The low carbonation level was first illustrated to me when I broke the cork trying to coax it from the bottle. This has never happened to me before. I ended up using a cork screw to get the rest of it out, and there was not but the slightest hiss of carbonation when I finally forced the cork out. I was afraid that the bottle was bad.

The nose is wonderfully sour and funky with slightly vanilla-oak note. I must admit that I did not detect the cherry in the nose. I didn’t even know it had cherries IN IT until I looked it up online after I drank it. One of the dangers of going into a beer that you know nothing about and trying to share it in a blog post.

First sip is thin. Really thin! With an acidic tartness that I was hoping for from the smell.

Not much malt, just really sour and funky. Not really fruity... but there is a nice sour cherry background and a perceived sweetness at the back of the palate. I say perceived because this beer is DRY and NOTHING is “Sweet” about it.

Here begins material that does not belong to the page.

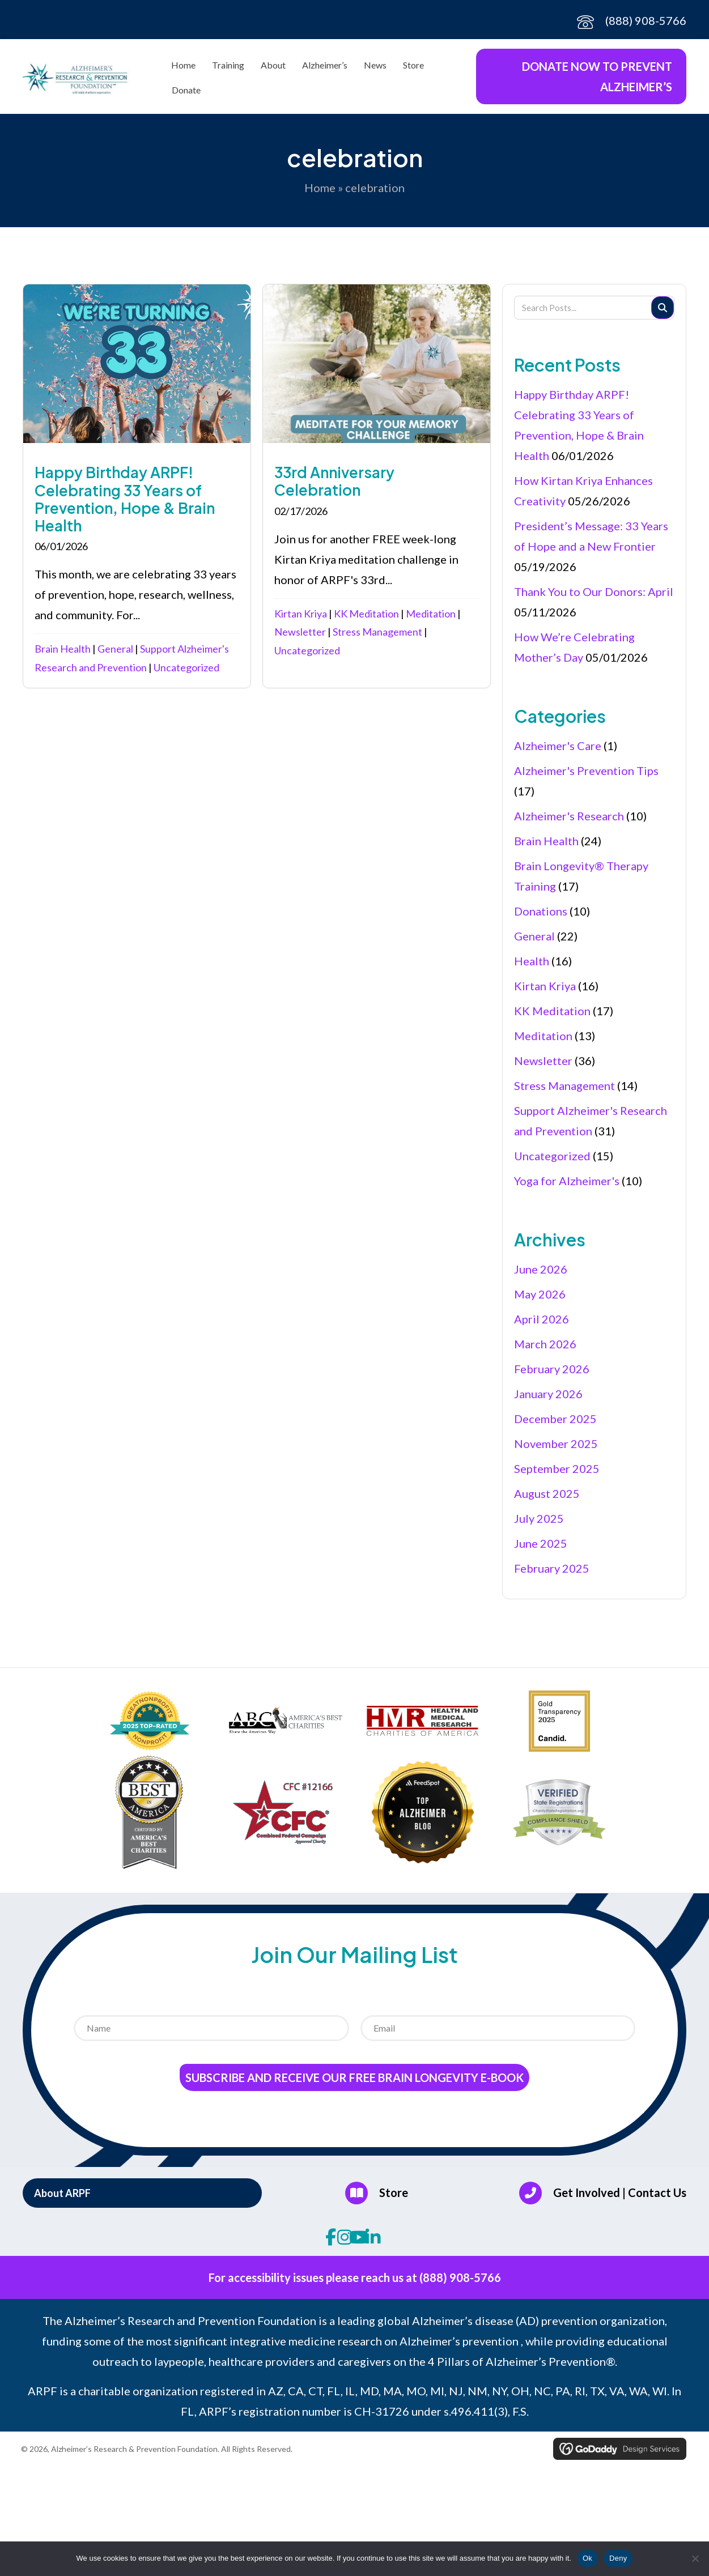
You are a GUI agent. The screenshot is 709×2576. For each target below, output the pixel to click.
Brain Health (63, 648)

As this brew warms slightly, the malt begins to come through and it is a wonderfully balanced beam of greatness that makes me glad that I made it through Monday!

As it warms even more, I begin to detect a faint “Breaddy” note. This flavor profile reminds me of a crusty piece of sourdough bread dipped in a balsamic vinaigrette dressing at the end of a fabulous salad. I can almost see the candle light flickering and the crisp white linen table cloth. This isn’t the kind of flavor you find at home during Monday Night Football! This is top quality, mid-winter, special night out on the town with your wife kind of flavor.

As I continue to sip this 5.5% brew, I must say that the more I sip, the more I want about a dozen of these in the cellar to age out over the next few years. Not that it isn’t wonderful the way it is, but just to see how it changes and morphs.

The finish is short, tart and without drama. This beer is pretty much everything I look for in a sour!

Without getting overly excited about a beer that is giving me heartburn faster than a politician looking for a paycheck, I have to tell you that this beer is really setting LaFolie back a notch.

I have said for years that LaFolie is my favorite sour beer, and perhaps my favorite beer of all time. But this bottle of Lost Abby is definitely making me re-think that statement.

If you like sour beer, I would suggest that you NEVER walk by a  bottle of Red Poppy! There simply is not enough words in my limited vocabulary to explain it’s deep, rich, complex and tart character.

If you don’t like sour beer... Well, I’m just sad for you.... And I hope you’ll change your mind some day.

Perhaps if ultra premium sour and barrel aged craft isn’t your glass of beer, you’ll likely find something you like that is WAY more mainstream in their sister company, Port Brewing.

Look them up, give them a try! On the Kahuna Scale of 1-10 I give Red Poppy Ale a solid “Drink it or die trying!”